Let me use two examples, Bertolucci's 1989 film, The Last Emperor, and Huston's 1984 movie, Under The Volcano.

I like films like Michael Cimino's 1980 Heaven's Gate and The Last Emperor. They are bloated, ecumenical messes that labor under their own bulk. Judgment-in-a-nutshell on the latter (the former, too, if you're interested): Beautiful visuals cannot make up for a confused movie. Scott Tobias, of The [Onion] AV Club, though, had this to say:
Because Pu Yi wields so little control over his destiny, his passive nature makes The Last Emperor a difficult epic; it doesn't help that Lawrence Of Arabia himself is around to remind viewers what a more purposeful hero can do.

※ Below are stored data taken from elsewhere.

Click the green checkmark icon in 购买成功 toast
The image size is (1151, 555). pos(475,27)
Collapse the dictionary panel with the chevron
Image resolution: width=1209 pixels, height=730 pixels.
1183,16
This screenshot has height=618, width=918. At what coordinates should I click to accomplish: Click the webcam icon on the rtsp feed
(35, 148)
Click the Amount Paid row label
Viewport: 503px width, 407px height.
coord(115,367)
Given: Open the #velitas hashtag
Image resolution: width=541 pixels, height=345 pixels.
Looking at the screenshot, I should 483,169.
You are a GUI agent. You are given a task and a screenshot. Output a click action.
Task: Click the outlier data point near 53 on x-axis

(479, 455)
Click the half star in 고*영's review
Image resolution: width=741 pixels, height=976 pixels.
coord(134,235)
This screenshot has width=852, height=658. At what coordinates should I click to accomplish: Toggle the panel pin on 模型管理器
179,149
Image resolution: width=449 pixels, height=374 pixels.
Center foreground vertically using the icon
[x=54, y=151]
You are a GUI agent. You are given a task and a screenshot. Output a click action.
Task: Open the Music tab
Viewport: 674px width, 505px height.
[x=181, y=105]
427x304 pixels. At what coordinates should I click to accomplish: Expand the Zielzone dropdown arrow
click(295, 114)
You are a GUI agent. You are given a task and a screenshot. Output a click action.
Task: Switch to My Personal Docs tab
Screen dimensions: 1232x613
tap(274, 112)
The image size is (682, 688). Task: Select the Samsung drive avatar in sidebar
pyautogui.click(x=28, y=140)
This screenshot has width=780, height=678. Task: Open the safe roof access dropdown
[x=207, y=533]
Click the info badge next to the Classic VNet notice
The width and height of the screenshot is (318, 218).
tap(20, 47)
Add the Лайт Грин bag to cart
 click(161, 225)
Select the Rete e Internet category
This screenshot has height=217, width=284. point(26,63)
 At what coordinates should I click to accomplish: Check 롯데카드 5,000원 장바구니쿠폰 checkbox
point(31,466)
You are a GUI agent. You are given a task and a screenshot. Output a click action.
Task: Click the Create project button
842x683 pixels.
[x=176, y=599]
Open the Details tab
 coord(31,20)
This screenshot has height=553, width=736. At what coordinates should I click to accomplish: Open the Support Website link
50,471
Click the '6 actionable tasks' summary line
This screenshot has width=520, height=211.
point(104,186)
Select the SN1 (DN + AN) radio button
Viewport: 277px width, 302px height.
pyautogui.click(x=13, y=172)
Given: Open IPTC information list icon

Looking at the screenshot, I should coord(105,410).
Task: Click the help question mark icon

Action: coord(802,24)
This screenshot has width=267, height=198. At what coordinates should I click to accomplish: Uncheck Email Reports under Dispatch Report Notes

But from The Conformist to The Dreamers, Bertolucci has always been fascinated by characters who are whisked away by powerful forces; that a "son of heaven" and ostensible leader of half a billion people could be among them is one of the film's many rich ironies.
That's generous. Pu Yi is not an entirely sympathetic character. Indeed, it seems that Bertolucci went out of his way to introduce a sour note every time the audience looked like it might like him. There is, to my mind, a serious problem when the Maoist prison governor is more sympathetic than the protagonist. It's like a half-witted attempt to recreate Wagner's Der Ring des Nibelungen, where a second-tier character becomes more interesting and pathetic (etymologically speaking) than the hero. Unlike - oh, say - Heaven's Gate, The Last Emperor is not an unmitigated disaster. It's pretty good, but it seems that a little judicial trimming and some plot-focused drama would have taken a good movie and made it great. I disagree with Mr. Tobias' argument that, "The new four-disc Criterion edition makes an imposing and mostly convincing argument for the film as a truly great epic, one which attempts to capture the political turmoil that gripped 20th-century China without getting too reductive or bogged down in minutiae." The film is not a truly great epic, on the scale of - for example - The Godfather or even Spartacus. It's a big movie, it's pretty good, but it's not a great epic.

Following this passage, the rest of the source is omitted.